Exercise instructions >>
Answer these from the HIV model abstract:
(a) Which ART regimens does it name as known for strong viral suppression?
(b) The model describes the interaction among which three components?
(c) What is derived to characterize infection persistence?

Asian Journal of Mathematics and Computer Research

Human Immunodeficiency Virus (HIV) remains a major public health concern despite significant advances in antiretroviral therapy (ART), particularly dolutegravir-based regimens known for strong viral suppression. However, the therapeutic effect of ART is not instantaneous, as biological and pharmacological processes introduce delays between treatment initiation and observable viral load reduction. Ignoring such delayed drug response may oversimplify infection dynamics and affect the accuracy of predictive models.

In this study, a delay differential equation (DDE) model of within-host HIV infection under antiretroviral therapy is developed, incorporating both intracellular infection delay and delayed drug-response effects. The model describes the interaction among healthy CD4+ T cells, infected CD4+ T cells, and free viral particles. Fundamental mathematical properties of the system are established, and the basic reproduction number is derived to characterize infection persistence. Equilibrium points are determined, and stability analysis is performed to identify conditions for viral suppression.

Saved entries >>

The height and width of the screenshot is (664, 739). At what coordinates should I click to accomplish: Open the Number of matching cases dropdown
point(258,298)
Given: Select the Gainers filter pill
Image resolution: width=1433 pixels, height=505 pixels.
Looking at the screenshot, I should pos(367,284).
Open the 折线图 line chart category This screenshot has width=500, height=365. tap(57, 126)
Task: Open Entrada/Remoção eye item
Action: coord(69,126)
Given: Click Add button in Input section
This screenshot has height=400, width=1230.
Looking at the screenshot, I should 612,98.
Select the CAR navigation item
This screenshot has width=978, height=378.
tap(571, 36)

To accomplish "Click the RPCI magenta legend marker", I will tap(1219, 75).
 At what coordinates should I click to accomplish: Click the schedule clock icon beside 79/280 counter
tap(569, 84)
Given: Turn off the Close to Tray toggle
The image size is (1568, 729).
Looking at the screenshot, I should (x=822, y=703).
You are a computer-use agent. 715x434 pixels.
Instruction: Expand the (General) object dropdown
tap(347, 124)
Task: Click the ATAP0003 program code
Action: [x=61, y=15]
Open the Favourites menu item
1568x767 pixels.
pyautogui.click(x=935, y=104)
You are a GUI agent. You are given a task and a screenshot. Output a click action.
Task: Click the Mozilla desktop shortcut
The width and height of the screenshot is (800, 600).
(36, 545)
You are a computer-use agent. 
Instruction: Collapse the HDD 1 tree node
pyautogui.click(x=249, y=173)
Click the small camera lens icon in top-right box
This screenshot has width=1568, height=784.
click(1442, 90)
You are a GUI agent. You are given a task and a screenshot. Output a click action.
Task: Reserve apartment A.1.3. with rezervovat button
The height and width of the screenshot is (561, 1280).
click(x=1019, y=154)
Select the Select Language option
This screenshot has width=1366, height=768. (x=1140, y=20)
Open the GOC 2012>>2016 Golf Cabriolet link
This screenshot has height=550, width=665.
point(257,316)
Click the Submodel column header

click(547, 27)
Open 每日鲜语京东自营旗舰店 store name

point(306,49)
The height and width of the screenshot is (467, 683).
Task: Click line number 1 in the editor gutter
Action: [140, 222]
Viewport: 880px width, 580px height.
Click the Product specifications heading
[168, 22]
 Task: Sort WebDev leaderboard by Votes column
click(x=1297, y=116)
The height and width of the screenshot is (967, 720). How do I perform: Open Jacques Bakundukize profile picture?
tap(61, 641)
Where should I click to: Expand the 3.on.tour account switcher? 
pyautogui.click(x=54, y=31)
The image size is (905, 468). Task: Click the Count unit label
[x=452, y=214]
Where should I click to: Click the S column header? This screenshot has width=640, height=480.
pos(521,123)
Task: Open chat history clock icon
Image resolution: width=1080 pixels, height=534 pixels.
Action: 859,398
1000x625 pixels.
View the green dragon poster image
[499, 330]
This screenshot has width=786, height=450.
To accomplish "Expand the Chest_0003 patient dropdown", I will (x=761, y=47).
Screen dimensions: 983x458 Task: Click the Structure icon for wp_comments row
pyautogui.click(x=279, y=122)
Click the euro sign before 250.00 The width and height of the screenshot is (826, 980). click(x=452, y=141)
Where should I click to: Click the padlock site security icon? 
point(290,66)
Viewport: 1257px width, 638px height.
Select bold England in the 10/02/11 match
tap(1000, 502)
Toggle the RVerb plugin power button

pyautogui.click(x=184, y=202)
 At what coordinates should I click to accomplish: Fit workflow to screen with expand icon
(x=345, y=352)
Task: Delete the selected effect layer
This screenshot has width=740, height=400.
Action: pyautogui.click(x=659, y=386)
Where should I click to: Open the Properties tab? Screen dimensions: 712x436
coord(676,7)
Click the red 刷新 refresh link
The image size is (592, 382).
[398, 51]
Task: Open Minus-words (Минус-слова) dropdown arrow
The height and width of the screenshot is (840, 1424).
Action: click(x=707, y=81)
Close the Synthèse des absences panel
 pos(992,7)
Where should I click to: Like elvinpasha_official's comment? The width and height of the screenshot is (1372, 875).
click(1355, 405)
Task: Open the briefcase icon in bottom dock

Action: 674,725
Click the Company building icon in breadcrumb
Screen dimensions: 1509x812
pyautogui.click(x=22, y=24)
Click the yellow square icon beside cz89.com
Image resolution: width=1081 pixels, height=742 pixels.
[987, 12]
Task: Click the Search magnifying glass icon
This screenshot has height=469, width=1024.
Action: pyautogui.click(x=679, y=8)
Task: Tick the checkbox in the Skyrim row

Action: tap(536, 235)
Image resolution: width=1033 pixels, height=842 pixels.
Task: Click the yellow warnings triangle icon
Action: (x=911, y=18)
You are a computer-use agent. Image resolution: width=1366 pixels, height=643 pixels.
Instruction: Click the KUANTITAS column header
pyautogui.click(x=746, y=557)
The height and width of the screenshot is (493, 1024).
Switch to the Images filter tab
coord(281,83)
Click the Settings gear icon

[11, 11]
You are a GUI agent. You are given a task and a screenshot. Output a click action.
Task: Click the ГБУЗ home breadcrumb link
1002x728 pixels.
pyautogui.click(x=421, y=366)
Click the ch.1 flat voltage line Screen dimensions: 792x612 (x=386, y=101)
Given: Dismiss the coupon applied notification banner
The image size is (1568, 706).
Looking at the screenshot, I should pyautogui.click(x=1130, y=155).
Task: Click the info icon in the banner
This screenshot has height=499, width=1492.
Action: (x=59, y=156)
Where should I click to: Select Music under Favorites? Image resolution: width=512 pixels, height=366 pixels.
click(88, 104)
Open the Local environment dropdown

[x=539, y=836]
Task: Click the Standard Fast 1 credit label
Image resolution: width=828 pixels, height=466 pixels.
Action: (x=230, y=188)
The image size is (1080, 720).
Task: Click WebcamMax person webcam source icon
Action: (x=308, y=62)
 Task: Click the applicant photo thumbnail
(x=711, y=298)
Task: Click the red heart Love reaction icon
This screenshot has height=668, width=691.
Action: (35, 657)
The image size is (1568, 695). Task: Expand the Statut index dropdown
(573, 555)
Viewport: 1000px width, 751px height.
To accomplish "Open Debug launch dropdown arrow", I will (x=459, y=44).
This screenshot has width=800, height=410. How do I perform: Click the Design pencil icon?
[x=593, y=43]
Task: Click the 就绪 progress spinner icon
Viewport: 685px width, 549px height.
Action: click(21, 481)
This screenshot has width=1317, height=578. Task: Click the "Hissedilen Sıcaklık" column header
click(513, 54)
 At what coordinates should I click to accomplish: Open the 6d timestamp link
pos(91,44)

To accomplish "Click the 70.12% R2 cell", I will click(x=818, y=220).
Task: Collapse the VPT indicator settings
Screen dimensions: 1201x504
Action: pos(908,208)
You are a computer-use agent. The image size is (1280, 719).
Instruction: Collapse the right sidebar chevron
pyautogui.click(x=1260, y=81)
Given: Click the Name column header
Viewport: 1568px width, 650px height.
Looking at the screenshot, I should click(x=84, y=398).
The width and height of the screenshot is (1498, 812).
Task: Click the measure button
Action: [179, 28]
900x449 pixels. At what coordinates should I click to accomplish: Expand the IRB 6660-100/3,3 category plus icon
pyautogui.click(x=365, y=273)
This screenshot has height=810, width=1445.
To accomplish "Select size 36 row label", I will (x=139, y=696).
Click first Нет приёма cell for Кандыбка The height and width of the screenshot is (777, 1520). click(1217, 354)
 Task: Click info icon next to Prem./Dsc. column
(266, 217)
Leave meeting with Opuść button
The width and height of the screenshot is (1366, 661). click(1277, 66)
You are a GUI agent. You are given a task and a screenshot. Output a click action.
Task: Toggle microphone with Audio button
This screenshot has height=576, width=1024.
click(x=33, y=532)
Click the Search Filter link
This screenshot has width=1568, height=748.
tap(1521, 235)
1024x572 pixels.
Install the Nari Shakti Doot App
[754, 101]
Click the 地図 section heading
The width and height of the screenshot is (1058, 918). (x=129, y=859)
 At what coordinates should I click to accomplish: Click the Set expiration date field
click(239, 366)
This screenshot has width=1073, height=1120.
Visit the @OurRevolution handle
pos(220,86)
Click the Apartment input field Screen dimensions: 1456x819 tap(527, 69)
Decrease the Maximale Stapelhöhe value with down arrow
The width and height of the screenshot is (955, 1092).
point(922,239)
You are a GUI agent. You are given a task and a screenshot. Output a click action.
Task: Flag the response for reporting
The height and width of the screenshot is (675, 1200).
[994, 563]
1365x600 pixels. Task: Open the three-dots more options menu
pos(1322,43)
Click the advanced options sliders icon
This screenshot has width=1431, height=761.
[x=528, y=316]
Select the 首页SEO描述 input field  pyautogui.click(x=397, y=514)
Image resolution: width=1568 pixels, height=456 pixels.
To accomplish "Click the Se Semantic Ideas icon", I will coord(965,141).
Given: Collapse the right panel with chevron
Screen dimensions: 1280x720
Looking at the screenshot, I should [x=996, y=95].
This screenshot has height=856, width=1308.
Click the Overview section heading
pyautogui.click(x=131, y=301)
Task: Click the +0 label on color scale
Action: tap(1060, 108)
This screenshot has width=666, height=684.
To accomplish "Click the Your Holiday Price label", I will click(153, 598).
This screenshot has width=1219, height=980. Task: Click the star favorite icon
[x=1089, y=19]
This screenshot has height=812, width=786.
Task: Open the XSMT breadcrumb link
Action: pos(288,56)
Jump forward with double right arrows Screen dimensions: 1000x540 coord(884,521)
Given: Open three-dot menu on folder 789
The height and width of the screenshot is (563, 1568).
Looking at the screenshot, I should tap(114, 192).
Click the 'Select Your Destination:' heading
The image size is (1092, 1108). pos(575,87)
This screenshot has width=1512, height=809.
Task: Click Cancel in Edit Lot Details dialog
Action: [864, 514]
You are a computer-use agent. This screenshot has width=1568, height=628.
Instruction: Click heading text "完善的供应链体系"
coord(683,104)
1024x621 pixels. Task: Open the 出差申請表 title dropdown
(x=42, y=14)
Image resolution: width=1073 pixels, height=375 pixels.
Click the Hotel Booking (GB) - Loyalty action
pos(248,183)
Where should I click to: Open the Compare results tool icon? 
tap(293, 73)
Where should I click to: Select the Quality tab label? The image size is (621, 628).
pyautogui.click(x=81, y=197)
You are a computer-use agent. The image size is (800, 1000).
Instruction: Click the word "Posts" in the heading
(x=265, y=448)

Reply >>
(a) Dolutegravir-based regimens.
(b) Healthy CD4+ T cells, infected CD4+ T cells, and free viral particles.
(c) The basic reproduction number.